Discussion in 'Community Discussion' started by princealfie, Dec 22, 2006.

  1. princealfie macrumors 68030


    Mar 7, 2006
    Salt Lake City UT
    Okay, the Harry Potter folks made me throw down the gauntlet. I'm ready.

    Most of today's novels are lousy. For me, there are fewer and fewer novels worth reading or even challenging to the mind.

    During the past 3-5 years, there are only a handful of good American and British novels.

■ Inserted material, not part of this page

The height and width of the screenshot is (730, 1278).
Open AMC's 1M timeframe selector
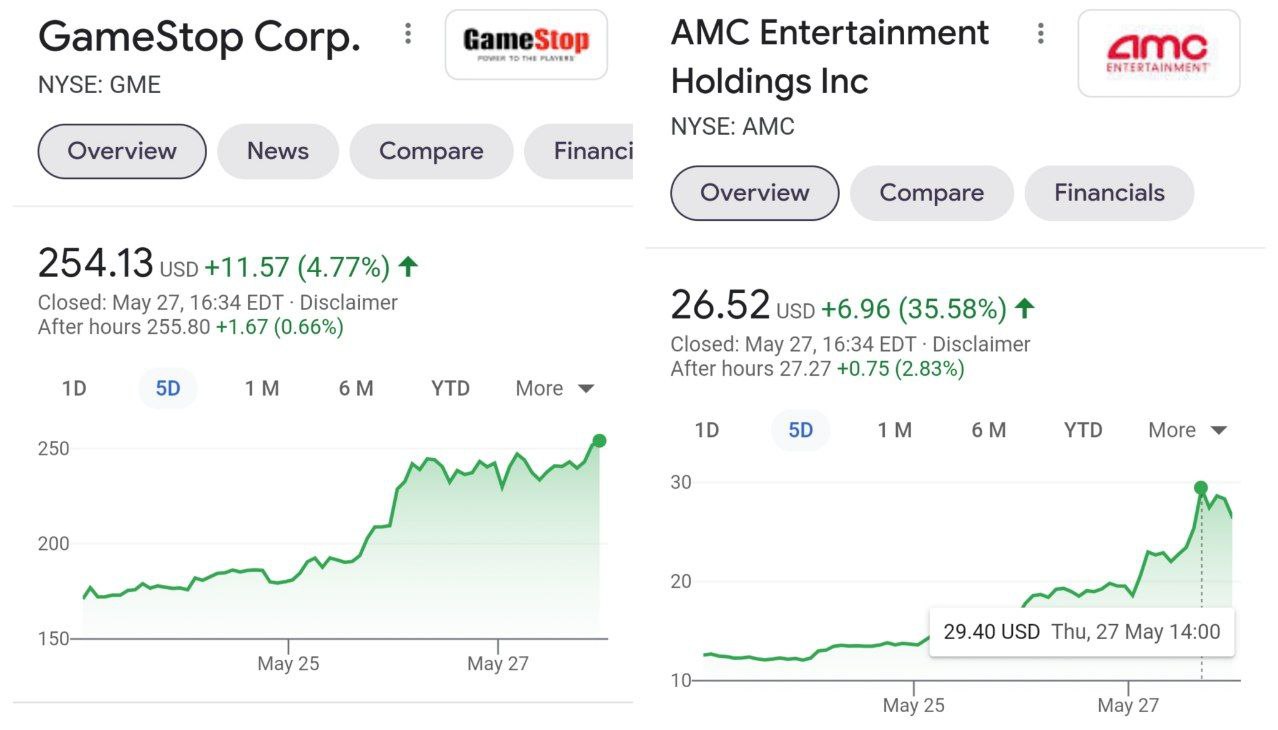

    William Trevor's The Story of Lucy Gault
    Thomas Pynchon's Against the Day
    Cormac McCarthy's The Road
    Cormac McCarthy's No Country for Old Men
    William Vollmann's Europe Central
    Ian McEwan's Saturday
    Jonathan Franzen's The Corrections
    Richard Ford's The Lay of the Land
    Ann Beattie's The Doctor's House
    Tom Wolfe's I am Charlotte Simmons

    And that's about it for me.

    Okay, and Harry Potter is way overrated. I will start my future kids on James Joyce's Dubliners and Samuel Beckett.
  2. Savings macrumors member

    Dec 16, 2006
    Speaking of overrated, poorly written books, The DaVinci code comes to mind. The writing style of that book was terrible! The book read like a Jerry Bruckheimer movie script. I just don't see how that particular book was so overwhelming popular, much like I didn't really seem to be as crazy about Harry Potter as most of the American populace. There's just better books out there than Harry Potter and the DaVinci code.
  3. princealfie thread starter macrumors 68030


    Mar 7, 2006
    Salt Lake City UT
    Dan Brown should be prosecuted for writing the worst garbage I ever read (the first pages are horrendous in Da Vinci Code)... another one is Michael Crichton. Horrible destroyers of literature.
  4. Blue Velvet Moderator emeritus

    Jul 4, 2004
    Nice to see that this professed love of true literature hasn't done much for standards of spelling and grammar. Also nice to see people reading, period...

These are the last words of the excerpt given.